# [Passage shown]

3.6. The Effect of RES and PD on Crystal Phagocytosis
As crystal phagocytosis represents a fundamental step in triggering the inflammatory response to crystals, the hypothesis that PD and RES could interfere with crystal internalization has been examined.
The phagocytosis was measured at different time points (4, 24, and 48 h) on cells treated or pretreated with PD and RES. Figure 5 shows the variation of the phagocytosis index over time. While PD reduced in a non-significant manner the uptake of crystals, the phagocytosis index diminished significantly in presence of RES. However, the pretreatment of the cells with the two polyphenols had no effect on the phagocytosis process.
4. Discussion
This study showed that RES and PD, two important polyphenols found in grape juice and red wine [24], reduce IL-1β release in THP-1 cells stimulated by pathogenic crystals affecting inflammasome activity but not its gene expression. We have found that these compounds influence the production of ROS and NO and show a strong preventing effect towards the release of these inflammatory mediators. We also demonstrated that RES had a stronger anti-inflammatory effect with respect to PD, explained, at least in part, by its capacity to inhibit the process of crystal phagocytosis.
In humans, CPP and MSU crystal deposition triggers powerful inflammatory reactions causing, respectively, calcium pyrophosphate crystal-associated arthritis (pseudogout) and gout. Both types of crystals activate specific signaling pathways leading to the production of inflammatory cytokines, chemokines, and pro-oxidant molecules in the synovial compartment [25]. As stated above, IL-1β is one of the most important mediators in crystal-induced inflammation [3,5].
It is known that a co-stimulus is needed to prime cells to generate IL-1β when exposed to pathogenic crystals. It has been hypothesized that serum proteins [26,27] and Toll-like receptor ligands such as free fatty acids [28] synergize with crystals on IL-1β induction. In this study, we used the protein kinase C activator PMA which influences cell differentiation and stimulates monocyte functions. Using this model, we previously demonstrated that the most important catechin of green tea, epigallocatechin-gallate, leads to a significant inhibition of the inflammatory response triggered by CPP crystals [12]. In the present study, we observed an increase of IL-1β production induced by crystals after cell priming, which was inhibited by RES and PD both at intracellular and extracellular levels. The inflammatory effect of CPP in this cellular model was more pronounced with respect to that induced by MSU crystals.
CPP, but not MSU, crystals induced an increase in IL-1β mRNA levels which was inhibited only by RES. By contrast, the pretreatment of cells with PD and RES caused a significant reduction of IL-1β gene expression which was evident also at the basal conditions. There was, instead, no significant effect on NLRP3 and ASC gene expression by both crystals and polyphenols, although RES diminished ASC gene expression after treatment with CPP crystals. Therefore, the results showed that the decrease in IL-1β observed in THP-1 cells stimulated with crystals and treated with RES and PD was associated with a decrease in IL-1β gene expression but not in NLRP3 and ASC gene expression.
Recently, Yang et al. showed that RES decreases IL-1β levels in peripheral blood mononuclear cells obtained from patients with gout and challenged with MSU crystals. According to their results, RES was able to restore the levels of sirtuin-1 protein previously decreased by crystals [29]. In that study, RES showed opposite effects on pro-IL-1β and the mature form, depending on the concentration of the polyphenol.

# [Tasks]
#1 Output the section of the passage on RES and PD starting with "3.6. The Effect" and going on through "has been examined.".
#2 In the passage on RES and PD, at which time points was phagocytosis measured?
#3 Condense the paragraph of the passage on RES and PD that opens with "CPP, but not MSU, crystals induced" into a bulleted list that keeps its main findings.
The listing that comes next has no connection to the passage on RES and PD.

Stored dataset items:
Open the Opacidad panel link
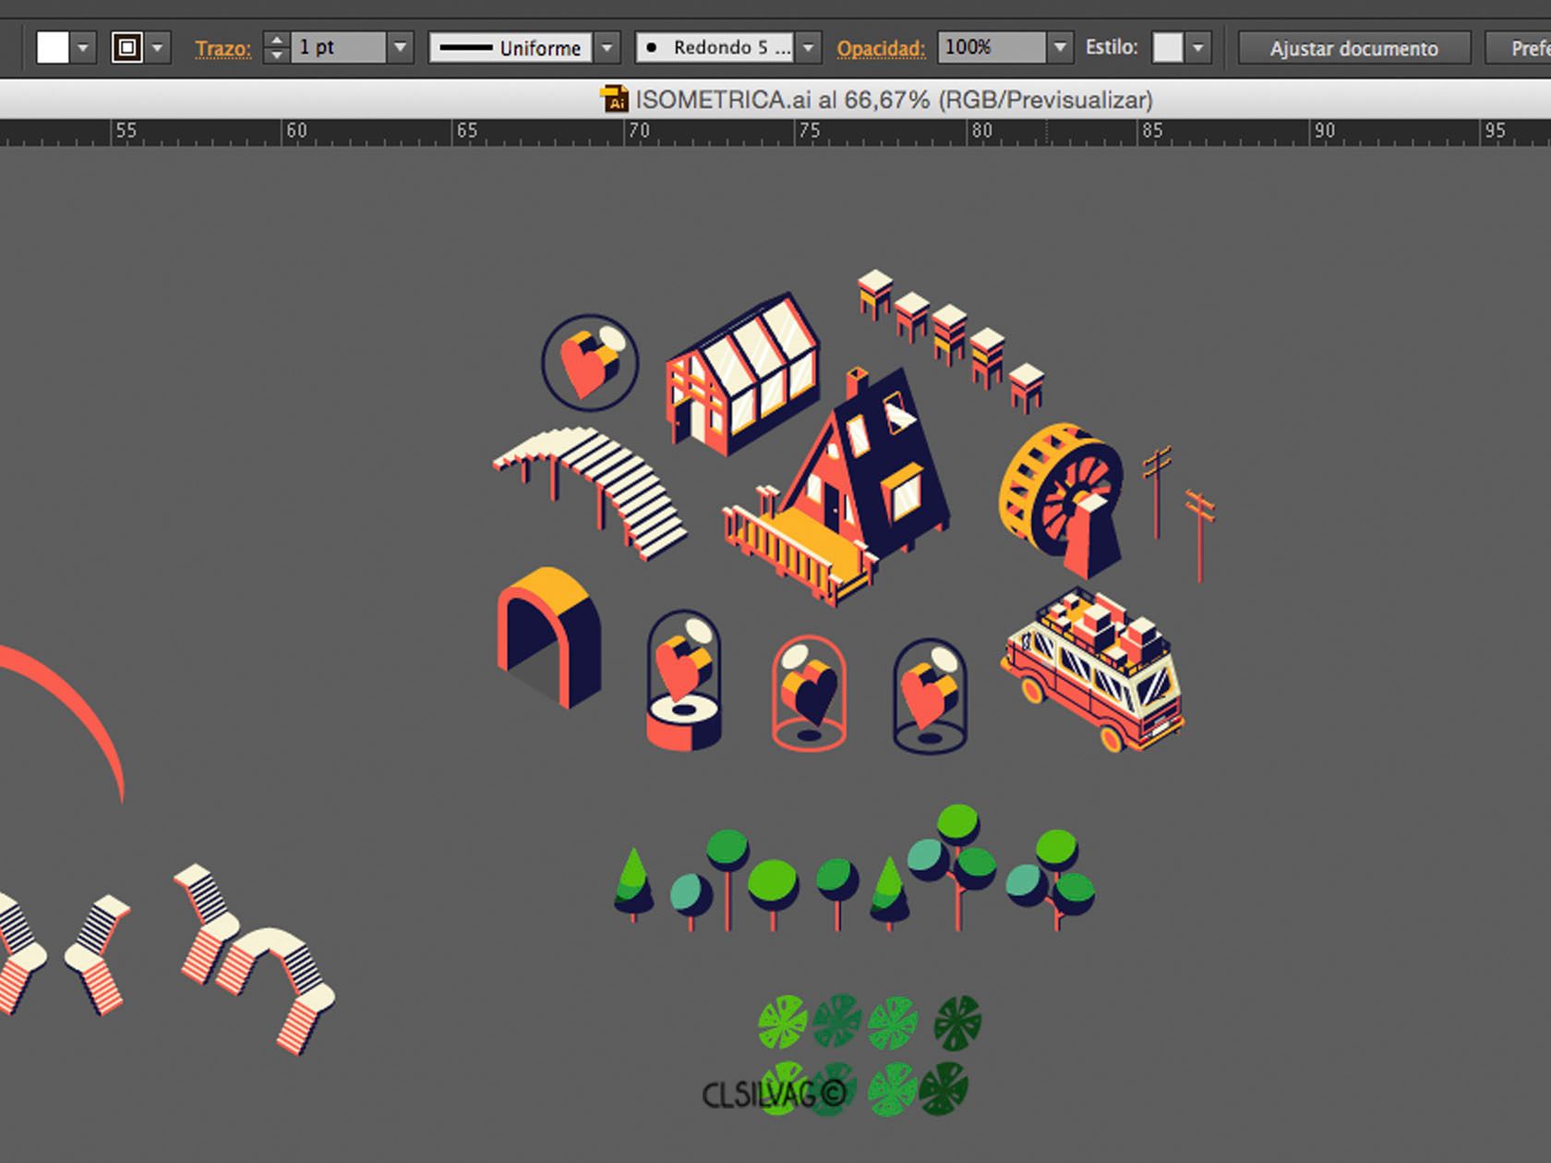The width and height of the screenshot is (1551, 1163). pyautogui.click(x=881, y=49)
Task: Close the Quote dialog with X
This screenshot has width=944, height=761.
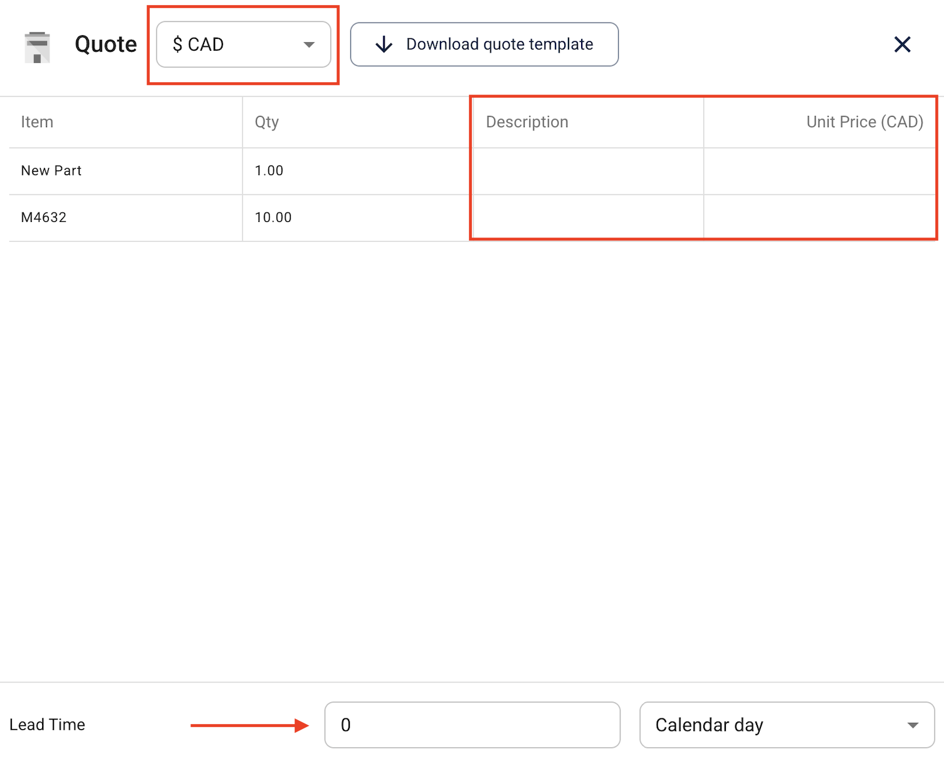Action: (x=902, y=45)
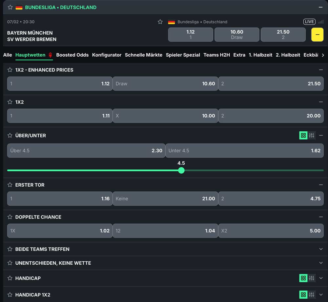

# [Solutions for each task]
#1
3.6. The Effect of RES and PD on Crystal Phagocytosis
As crystal phagocytosis represents a fundamental step in triggering the inflammatory response to crystals, the hypothesis that PD and RES could interfere with crystal internalization has been examined.

#2 At 4, 24, and 48 hours.

#3
- CPP crystals, but not MSU crystals, increased IL-1β mRNA levels, and only RES inhibited this increase.
- Pretreating cells with PD and RES significantly reduced IL-1β gene expression, even under basal conditions.
- Neither crystals nor polyphenols significantly affected NLRP3 or ASC gene expression, although RES lowered ASC gene expression after CPP crystal treatment.
- The drop in IL-1β in crystal-stimulated THP-1 cells treated with RES and PD was linked to lower IL-1β gene expression, not to lower NLRP3 or ASC gene expression.